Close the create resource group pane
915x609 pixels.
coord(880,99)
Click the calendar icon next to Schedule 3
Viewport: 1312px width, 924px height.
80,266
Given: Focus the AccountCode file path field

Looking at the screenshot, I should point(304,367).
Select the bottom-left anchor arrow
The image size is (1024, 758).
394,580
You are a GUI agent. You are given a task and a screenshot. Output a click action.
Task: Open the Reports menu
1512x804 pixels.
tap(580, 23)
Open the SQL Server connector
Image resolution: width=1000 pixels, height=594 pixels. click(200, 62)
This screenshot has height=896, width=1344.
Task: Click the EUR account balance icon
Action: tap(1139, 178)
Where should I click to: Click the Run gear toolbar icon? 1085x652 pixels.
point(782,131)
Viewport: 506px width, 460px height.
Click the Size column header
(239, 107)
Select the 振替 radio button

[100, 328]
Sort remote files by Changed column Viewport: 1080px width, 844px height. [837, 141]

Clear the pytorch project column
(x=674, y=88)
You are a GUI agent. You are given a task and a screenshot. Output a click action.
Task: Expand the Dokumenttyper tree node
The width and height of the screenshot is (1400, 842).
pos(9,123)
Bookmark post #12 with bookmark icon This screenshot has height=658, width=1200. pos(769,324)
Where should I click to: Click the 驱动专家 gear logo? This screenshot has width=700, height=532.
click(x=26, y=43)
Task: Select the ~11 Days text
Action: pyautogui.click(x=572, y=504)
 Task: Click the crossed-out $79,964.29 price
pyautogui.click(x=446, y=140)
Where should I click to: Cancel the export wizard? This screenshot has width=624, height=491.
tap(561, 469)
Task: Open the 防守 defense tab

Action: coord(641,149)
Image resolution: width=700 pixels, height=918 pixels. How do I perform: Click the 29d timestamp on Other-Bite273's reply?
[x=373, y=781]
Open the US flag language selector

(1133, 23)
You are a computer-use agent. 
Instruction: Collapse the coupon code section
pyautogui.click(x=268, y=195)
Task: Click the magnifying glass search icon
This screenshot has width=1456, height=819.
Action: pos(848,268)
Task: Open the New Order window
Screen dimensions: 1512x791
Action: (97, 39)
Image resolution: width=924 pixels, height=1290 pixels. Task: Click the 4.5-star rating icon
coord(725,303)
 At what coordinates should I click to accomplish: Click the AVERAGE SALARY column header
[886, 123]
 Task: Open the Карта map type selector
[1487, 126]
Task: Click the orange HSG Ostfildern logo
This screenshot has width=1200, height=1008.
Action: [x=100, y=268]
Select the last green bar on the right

■ Aim of the task ■
Could you reproduce every one of the lines above again, word for word and in the same order?

■ In response ■
Close the create resource group pane
915x609 pixels.
coord(880,99)
Click the calendar icon next to Schedule 3
Viewport: 1312px width, 924px height.
80,266
Given: Focus the AccountCode file path field

Looking at the screenshot, I should point(304,367).
Select the bottom-left anchor arrow
The image size is (1024, 758).
394,580
You are a GUI agent. You are given a task and a screenshot. Output a click action.
Task: Open the Reports menu
1512x804 pixels.
tap(580, 23)
Open the SQL Server connector
Image resolution: width=1000 pixels, height=594 pixels. click(200, 62)
This screenshot has height=896, width=1344.
Task: Click the EUR account balance icon
Action: tap(1139, 178)
Where should I click to: Click the Run gear toolbar icon? 1085x652 pixels.
point(782,131)
Viewport: 506px width, 460px height.
Click the Size column header
(239, 107)
Select the 振替 radio button

[100, 328]
Sort remote files by Changed column Viewport: 1080px width, 844px height. [837, 141]

Clear the pytorch project column
(x=674, y=88)
You are a GUI agent. You are given a task and a screenshot. Output a click action.
Task: Expand the Dokumenttyper tree node
The width and height of the screenshot is (1400, 842).
pos(9,123)
Bookmark post #12 with bookmark icon This screenshot has height=658, width=1200. pos(769,324)
Where should I click to: Click the 驱动专家 gear logo? This screenshot has width=700, height=532.
click(x=26, y=43)
Task: Select the ~11 Days text
Action: pyautogui.click(x=572, y=504)
 Task: Click the crossed-out $79,964.29 price
pyautogui.click(x=446, y=140)
Where should I click to: Cancel the export wizard? This screenshot has width=624, height=491.
tap(561, 469)
Task: Open the 防守 defense tab

Action: coord(641,149)
Image resolution: width=700 pixels, height=918 pixels. How do I perform: Click the 29d timestamp on Other-Bite273's reply?
[x=373, y=781]
Open the US flag language selector

(1133, 23)
You are a computer-use agent. 
Instruction: Collapse the coupon code section
pyautogui.click(x=268, y=195)
Task: Click the magnifying glass search icon
This screenshot has width=1456, height=819.
Action: pos(848,268)
Task: Open the New Order window
Screen dimensions: 1512x791
Action: (97, 39)
Image resolution: width=924 pixels, height=1290 pixels. Task: Click the 4.5-star rating icon
coord(725,303)
 At what coordinates should I click to accomplish: Click the AVERAGE SALARY column header
[886, 123]
 Task: Open the Карта map type selector
[1487, 126]
Task: Click the orange HSG Ostfildern logo
This screenshot has width=1200, height=1008.
Action: [x=100, y=268]
Select the last green bar on the right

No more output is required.